The uproar I've seen on social media to #SaveODAAT is a testament to how important representation is in the media. Maybe One Day at a Time didn't get enough views according to Netflix, but the views that it did get, made a difference. 

Somewhere out there, there's a young queer Latinx girl who feels inspired to come out. There's a mom struggling with depression who feels like she can ask for help. There's a young boy learning about consent for the first time. The Alvarez family taught us these things.

And if we’re lucky, a network will come to their rescue so that they can keep teaching us!

SUPPLIED DATA —

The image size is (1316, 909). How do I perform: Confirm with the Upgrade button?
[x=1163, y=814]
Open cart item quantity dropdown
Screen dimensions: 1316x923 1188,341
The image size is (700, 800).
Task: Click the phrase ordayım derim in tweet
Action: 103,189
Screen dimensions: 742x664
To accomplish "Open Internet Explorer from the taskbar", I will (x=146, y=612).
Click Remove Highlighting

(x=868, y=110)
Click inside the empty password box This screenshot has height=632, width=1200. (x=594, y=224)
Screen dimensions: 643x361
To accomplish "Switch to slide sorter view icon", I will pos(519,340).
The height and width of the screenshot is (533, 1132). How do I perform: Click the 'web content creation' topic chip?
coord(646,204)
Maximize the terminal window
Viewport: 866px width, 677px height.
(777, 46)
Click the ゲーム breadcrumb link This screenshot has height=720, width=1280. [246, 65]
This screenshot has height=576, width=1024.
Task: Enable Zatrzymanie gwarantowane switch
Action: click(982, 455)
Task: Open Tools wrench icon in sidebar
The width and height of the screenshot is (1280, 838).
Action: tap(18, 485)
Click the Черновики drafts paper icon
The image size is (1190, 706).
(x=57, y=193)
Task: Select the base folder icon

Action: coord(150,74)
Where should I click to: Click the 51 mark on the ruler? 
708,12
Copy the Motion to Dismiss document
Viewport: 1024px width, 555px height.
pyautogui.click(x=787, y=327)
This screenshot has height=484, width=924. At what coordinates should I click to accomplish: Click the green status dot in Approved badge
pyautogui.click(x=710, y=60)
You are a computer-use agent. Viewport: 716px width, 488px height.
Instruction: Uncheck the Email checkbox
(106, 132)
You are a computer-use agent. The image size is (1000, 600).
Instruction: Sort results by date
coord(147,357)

ACTIONS TO TAKE —
a: In the passage about One Day at a Time, which family is credited with teaching these things?
b: Please echo the passage about One Day at a Time word for word, starting at "The uproar I've" and ending at "us these things.".

SOLUTIONS TO EACH TASK —
a: The Alvarez family.

b:
The uproar I've seen on social media to #SaveODAAT is a testament to how important representation is in the media. Maybe One Day at a Time didn't get enough views according to Netflix, but the views that it did get, made a difference. 

Somewhere out there, there's a young queer Latinx girl who feels inspired to come out. There's a mom struggling with depression who feels like she can ask for help. There's a young boy learning about consent for the first time. The Alvarez family taught us these things.